▶ _Problem_: Copy every line below where the string "temperature" is found.

Collected data entries
☆ ☆ ☆

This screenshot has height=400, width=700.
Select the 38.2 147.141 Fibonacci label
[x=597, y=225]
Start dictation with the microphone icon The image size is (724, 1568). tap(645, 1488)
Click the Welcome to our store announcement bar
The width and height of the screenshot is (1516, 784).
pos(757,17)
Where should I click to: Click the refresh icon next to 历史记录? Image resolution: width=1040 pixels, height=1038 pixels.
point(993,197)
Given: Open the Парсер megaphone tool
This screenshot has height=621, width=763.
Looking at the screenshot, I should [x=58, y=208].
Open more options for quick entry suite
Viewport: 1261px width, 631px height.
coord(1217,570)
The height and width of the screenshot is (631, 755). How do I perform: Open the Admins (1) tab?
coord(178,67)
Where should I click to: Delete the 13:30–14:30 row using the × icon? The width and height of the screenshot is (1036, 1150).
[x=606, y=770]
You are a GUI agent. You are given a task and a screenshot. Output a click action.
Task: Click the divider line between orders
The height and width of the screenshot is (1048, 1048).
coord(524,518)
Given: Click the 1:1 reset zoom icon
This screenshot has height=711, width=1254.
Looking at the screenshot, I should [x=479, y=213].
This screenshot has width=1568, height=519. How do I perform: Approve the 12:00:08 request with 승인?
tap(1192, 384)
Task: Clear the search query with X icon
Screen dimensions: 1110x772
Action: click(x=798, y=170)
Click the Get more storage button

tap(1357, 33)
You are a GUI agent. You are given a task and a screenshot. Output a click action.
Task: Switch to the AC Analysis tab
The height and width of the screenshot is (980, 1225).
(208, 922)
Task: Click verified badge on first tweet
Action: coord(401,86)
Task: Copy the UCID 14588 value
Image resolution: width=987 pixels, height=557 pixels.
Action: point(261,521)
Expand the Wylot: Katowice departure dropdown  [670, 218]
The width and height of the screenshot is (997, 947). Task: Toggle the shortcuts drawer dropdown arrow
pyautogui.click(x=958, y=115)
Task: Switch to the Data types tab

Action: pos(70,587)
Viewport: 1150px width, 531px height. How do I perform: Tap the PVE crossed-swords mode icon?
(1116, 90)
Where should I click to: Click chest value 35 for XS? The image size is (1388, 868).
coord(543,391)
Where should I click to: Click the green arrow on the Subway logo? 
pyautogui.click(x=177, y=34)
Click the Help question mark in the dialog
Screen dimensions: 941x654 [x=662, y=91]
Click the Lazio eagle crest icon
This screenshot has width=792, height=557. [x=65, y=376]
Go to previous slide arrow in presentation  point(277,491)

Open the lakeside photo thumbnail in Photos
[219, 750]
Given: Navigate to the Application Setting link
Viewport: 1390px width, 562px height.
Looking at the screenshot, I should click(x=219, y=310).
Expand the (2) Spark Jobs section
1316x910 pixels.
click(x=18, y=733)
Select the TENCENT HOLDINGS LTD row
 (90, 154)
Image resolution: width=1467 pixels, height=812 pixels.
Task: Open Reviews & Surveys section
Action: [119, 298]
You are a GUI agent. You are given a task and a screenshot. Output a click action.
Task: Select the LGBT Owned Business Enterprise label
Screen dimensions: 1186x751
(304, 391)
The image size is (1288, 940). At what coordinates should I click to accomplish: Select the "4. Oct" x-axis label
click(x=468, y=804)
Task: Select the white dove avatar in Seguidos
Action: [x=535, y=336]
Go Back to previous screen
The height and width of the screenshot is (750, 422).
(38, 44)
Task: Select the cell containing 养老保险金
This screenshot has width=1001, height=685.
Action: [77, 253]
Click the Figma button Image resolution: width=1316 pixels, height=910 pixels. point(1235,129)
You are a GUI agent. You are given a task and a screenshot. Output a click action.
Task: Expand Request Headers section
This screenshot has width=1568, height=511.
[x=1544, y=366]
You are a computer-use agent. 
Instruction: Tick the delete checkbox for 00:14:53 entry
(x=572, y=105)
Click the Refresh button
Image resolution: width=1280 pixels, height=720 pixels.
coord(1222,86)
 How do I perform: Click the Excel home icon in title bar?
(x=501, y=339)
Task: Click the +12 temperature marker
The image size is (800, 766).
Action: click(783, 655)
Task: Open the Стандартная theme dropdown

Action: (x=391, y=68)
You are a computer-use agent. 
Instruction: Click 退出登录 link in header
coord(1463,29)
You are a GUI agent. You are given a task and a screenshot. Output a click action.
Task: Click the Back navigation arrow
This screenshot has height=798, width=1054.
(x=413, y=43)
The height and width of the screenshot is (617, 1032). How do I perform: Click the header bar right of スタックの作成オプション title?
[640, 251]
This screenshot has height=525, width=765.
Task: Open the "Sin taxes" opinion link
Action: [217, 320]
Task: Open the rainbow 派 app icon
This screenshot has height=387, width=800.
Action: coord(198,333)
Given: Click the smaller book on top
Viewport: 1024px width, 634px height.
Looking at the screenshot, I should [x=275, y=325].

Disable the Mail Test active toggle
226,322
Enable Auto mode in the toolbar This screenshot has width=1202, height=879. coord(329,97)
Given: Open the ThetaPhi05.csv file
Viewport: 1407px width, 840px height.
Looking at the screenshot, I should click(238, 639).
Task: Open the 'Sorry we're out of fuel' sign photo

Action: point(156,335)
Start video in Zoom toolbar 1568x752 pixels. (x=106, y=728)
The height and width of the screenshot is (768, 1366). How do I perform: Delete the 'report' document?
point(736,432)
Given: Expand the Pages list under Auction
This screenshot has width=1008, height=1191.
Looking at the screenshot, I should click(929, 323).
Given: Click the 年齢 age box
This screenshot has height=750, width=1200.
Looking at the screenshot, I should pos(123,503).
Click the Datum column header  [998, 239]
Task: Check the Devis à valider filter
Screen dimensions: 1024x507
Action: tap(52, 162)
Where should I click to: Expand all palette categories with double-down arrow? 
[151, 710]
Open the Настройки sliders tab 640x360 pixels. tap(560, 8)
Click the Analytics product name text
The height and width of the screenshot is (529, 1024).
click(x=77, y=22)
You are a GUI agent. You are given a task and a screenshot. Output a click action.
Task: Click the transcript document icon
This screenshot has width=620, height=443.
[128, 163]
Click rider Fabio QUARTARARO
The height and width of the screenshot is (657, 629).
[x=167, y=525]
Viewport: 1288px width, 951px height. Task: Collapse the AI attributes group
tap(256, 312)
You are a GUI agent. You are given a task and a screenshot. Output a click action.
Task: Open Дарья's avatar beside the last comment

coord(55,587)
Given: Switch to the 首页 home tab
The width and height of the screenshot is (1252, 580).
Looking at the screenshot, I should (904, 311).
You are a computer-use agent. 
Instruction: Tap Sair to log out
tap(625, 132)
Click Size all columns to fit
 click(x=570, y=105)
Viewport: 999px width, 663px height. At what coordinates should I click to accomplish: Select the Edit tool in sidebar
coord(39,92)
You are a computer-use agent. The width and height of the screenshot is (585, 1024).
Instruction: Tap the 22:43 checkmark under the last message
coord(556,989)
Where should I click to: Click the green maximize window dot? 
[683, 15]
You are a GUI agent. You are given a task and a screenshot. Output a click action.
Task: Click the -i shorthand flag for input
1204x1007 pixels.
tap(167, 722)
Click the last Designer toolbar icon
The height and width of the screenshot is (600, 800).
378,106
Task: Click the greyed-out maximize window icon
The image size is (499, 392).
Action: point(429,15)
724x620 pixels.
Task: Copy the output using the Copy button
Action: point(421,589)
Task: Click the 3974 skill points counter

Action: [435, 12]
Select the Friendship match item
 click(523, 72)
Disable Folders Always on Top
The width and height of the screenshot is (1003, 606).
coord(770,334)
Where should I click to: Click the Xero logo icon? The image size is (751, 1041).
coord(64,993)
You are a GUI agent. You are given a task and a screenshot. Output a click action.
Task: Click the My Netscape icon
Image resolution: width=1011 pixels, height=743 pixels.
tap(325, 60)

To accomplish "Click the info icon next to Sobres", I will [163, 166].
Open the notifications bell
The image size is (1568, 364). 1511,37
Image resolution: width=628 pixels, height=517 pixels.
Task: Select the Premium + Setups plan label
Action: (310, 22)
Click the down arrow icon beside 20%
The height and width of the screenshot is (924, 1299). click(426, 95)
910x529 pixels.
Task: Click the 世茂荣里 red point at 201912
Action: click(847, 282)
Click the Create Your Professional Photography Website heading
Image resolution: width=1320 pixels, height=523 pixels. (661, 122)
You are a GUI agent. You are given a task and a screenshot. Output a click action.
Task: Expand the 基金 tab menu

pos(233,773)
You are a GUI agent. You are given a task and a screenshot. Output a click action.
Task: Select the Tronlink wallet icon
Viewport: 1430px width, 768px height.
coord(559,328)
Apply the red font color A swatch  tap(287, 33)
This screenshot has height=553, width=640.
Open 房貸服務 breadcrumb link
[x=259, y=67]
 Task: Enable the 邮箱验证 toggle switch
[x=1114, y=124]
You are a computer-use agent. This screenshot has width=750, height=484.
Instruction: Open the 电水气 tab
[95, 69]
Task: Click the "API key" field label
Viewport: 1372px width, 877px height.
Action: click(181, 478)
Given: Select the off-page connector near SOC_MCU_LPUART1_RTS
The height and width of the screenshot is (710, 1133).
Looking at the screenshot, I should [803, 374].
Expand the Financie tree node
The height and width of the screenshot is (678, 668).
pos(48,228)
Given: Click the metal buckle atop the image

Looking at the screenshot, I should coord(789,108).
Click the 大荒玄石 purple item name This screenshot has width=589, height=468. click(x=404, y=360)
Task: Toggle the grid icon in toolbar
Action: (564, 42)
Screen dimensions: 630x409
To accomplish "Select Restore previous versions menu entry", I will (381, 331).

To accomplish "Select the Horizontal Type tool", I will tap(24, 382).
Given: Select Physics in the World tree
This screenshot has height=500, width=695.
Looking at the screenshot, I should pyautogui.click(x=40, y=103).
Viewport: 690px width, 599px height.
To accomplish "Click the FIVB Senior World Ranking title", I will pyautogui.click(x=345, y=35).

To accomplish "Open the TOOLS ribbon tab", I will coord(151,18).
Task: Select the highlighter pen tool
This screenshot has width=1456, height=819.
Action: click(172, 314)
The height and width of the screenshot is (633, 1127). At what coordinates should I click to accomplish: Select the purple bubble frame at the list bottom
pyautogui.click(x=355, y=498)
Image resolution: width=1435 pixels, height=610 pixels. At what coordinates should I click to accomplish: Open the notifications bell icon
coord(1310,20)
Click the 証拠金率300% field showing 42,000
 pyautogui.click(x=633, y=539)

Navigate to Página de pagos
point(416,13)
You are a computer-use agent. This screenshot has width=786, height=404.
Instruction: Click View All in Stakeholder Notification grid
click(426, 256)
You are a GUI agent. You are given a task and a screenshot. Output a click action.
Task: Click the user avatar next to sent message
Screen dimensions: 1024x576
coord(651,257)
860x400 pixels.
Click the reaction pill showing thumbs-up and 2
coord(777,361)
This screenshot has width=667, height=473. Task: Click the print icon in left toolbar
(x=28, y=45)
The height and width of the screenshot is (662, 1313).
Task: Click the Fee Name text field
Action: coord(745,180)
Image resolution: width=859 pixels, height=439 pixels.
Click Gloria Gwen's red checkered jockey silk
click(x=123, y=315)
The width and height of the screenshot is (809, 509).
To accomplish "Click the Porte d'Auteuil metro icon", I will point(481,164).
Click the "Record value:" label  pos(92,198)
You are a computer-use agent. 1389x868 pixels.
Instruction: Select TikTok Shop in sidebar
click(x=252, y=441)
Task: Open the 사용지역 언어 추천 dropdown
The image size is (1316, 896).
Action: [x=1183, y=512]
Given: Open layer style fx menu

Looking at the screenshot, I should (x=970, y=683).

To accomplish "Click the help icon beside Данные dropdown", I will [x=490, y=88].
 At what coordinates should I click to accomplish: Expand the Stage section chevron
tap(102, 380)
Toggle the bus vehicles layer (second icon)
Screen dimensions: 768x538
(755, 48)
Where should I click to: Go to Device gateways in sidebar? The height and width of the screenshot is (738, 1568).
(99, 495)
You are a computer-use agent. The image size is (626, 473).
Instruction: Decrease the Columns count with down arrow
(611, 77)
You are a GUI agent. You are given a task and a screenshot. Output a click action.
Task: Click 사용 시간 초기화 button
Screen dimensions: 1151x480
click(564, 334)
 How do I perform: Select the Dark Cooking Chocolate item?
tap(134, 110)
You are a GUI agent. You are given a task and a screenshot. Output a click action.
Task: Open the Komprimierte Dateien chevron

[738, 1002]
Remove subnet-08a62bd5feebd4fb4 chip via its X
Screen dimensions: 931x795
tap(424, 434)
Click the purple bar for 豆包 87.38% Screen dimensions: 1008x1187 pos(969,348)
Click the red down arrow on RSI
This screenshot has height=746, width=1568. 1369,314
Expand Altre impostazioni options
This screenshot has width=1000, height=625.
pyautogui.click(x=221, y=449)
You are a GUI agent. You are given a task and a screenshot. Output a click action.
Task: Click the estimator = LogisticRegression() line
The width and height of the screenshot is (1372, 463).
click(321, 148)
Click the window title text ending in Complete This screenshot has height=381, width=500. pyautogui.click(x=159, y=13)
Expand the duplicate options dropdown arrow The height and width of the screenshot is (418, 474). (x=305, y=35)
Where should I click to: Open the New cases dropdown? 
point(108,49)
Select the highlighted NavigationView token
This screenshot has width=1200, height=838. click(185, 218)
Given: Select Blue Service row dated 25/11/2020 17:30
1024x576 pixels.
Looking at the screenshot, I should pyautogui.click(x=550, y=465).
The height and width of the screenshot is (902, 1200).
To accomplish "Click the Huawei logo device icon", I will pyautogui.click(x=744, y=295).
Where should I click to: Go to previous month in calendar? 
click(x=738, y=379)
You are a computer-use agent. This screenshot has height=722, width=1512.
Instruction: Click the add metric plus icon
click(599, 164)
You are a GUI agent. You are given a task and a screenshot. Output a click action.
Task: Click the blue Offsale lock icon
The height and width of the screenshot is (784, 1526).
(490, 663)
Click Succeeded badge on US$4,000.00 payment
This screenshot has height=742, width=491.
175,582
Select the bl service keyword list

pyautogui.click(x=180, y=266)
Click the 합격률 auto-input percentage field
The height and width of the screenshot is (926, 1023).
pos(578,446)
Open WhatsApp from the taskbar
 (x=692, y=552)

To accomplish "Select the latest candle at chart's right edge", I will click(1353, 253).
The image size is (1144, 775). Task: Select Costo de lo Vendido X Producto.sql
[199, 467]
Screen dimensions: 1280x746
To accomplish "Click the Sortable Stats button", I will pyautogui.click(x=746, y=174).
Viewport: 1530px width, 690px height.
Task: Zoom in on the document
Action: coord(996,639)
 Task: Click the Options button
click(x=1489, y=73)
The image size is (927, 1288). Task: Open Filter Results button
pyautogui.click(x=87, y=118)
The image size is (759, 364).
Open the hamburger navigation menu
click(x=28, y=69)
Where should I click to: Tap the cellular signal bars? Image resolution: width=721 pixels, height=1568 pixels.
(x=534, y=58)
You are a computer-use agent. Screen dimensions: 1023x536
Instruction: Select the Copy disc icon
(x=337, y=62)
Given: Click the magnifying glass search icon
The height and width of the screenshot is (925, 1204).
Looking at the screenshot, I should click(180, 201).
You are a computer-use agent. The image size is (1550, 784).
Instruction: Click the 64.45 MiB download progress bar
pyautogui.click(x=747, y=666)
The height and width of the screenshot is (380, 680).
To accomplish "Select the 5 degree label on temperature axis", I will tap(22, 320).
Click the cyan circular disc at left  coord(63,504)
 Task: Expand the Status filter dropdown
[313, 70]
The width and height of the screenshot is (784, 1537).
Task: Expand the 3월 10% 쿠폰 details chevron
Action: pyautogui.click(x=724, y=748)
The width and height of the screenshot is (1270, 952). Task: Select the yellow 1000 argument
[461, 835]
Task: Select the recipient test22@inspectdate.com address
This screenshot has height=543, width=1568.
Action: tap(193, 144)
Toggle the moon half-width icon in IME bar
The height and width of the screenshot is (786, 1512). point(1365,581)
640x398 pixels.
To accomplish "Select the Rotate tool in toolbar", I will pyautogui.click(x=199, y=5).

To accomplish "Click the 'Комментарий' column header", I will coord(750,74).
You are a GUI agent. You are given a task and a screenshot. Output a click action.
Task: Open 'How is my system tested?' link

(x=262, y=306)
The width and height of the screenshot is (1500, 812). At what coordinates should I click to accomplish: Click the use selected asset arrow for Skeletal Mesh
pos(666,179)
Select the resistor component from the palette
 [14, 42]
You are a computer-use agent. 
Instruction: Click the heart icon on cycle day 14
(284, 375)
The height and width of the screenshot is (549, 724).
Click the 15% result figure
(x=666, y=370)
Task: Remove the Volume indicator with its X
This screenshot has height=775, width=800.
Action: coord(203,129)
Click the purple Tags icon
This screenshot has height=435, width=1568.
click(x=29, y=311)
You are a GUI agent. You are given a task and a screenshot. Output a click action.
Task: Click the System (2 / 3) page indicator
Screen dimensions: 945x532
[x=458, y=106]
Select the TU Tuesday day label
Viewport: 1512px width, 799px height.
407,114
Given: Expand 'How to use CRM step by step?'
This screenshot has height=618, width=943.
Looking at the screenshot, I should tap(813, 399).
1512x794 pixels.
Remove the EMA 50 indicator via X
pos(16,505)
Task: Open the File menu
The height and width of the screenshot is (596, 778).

☆ ☆ ☆

▶ _Written response_:
Task: Click the +12 temperature marker
To accomplish "Select the 5 degree label on temperature axis", I will tap(22, 320).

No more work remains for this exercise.